* [Explore the material]:
1. Copy the passage on adult CNS stem cells word for word, beginning at the words "Recent advances in" and stopping after "adult nervous system.".
2. Translate this sentence from the passage on adult CNS stem cells into Spanish: "A single CNS stem cell can differentiate, or change during cell division, into any of the three major cell types in the brain and spinal cord: neurons, astrocytes, and oligodendrocytes."
3. According to the passage on adult CNS stem cells, in which issue of Science were the recent advances reviewed?

* [Text segment]:
══════════════════════════════

Recent advances in understanding adult CNS stem cells
are reviewed in the April 4, 1997, issue of Science by
Ronald D.G. McKay, Ph.D., chief of the Laboratory of Molecular
Biology at the National Institute of Neurological Disorders and
Stroke (NINDS) in Bethesda, Maryland. In another recent paper,
Dr. McKay and his colleagues provided the first detailed evidence
that adult and fetal stem cells behave in a uniform way. These
findings suggest that what scientists are learning about the complex
molecular steps controlling fetal development may be directly
applied to repair of the damaged adult nervous system.
"We need to understand the chemical signals,
or language, that cells use to control differentiation into different
types of cells," says Dr. McKay. "While previous evidence
suggested that there were stem cells in the adult, there was no
information about how to control them." Learning that adult
stem cells are essentially the same as fetal stem cells is the
latest in a string of findings revealing that the adult CNS is
actually quite malleable, or "plastic."
Stem cells are the beginning of the story of development,
"like the Garden of Eden," says Dr. McKay. A single
CNS stem cell can differentiate, or change during cell division,
into any of the three major cell types in the brain and spinal
cord: neurons, astrocytes, and oligodendrocytes. This differentiation
occurs naturally during fetal development, ultimately giving rise
to the marvelously complex human nervous system. For unknown reasons,
however, most CNS stem cells in adults do not normally differentiate.

══════════════════════════════

* [Extracted information]:
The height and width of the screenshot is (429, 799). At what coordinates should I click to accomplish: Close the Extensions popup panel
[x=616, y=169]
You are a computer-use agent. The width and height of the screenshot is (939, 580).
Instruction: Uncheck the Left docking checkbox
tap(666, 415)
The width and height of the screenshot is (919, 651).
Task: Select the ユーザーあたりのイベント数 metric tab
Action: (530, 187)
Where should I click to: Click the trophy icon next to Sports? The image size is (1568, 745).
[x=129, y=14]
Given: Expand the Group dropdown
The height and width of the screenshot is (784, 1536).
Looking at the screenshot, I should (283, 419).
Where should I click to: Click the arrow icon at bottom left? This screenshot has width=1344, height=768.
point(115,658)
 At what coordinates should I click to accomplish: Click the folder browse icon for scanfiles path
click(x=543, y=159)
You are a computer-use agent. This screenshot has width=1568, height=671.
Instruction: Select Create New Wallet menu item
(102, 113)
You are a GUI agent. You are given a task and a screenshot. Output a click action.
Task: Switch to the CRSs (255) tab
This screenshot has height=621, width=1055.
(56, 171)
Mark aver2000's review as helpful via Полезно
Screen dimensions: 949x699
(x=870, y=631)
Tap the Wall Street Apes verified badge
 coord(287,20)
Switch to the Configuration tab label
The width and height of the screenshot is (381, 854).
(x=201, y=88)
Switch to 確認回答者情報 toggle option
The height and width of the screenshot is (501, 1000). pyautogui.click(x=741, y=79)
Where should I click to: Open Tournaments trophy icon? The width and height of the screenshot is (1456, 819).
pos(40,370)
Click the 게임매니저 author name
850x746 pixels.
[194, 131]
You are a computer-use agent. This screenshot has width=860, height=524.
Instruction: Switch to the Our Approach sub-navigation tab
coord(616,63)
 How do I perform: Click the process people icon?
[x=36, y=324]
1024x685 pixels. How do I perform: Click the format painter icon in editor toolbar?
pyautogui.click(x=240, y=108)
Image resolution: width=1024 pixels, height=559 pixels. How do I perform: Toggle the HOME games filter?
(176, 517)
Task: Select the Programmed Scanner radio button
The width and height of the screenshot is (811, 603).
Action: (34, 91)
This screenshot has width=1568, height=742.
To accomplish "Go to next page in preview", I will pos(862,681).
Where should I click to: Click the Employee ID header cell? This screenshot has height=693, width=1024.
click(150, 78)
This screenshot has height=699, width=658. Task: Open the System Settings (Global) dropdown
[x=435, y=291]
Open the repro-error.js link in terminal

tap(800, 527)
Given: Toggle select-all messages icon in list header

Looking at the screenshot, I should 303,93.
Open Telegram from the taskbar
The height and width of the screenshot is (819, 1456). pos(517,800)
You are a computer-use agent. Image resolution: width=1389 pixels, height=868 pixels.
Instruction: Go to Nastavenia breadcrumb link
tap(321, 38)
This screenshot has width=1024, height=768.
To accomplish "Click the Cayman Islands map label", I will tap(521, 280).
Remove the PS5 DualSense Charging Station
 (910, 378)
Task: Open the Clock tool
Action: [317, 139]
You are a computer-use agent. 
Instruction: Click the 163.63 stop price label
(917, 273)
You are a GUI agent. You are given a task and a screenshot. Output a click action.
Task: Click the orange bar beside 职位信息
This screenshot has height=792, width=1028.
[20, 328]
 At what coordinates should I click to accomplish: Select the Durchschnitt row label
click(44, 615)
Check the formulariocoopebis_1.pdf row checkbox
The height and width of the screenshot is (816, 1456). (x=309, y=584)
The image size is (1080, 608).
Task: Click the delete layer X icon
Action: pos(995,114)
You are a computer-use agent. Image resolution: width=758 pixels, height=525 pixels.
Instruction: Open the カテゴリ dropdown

══════════════════════════════

* [Expected responses]:
1.
Recent advances in understanding adult CNS stem cells
are reviewed in the April 4, 1997, issue of Science by
Ronald D.G. McKay, Ph.D., chief of the Laboratory of Molecular
Biology at the National Institute of Neurological Disorders and
Stroke (NINDS) in Bethesda, Maryland. In another recent paper,
Dr. McKay and his colleagues provided the first detailed evidence
that adult and fetal stem cells behave in a uniform way. These
findings suggest that what scientists are learning about the complex
molecular steps controlling fetal development may be directly
applied to repair of the damaged adult nervous system.

2. Una sola célula madre del SNC puede diferenciarse, o cambiar durante la división celular, en cualquiera de los tres tipos celulares principales del cerebro y la médula espinal: neuronas, astrocitos y oligodendrocitos.

3. The April 4, 1997, issue.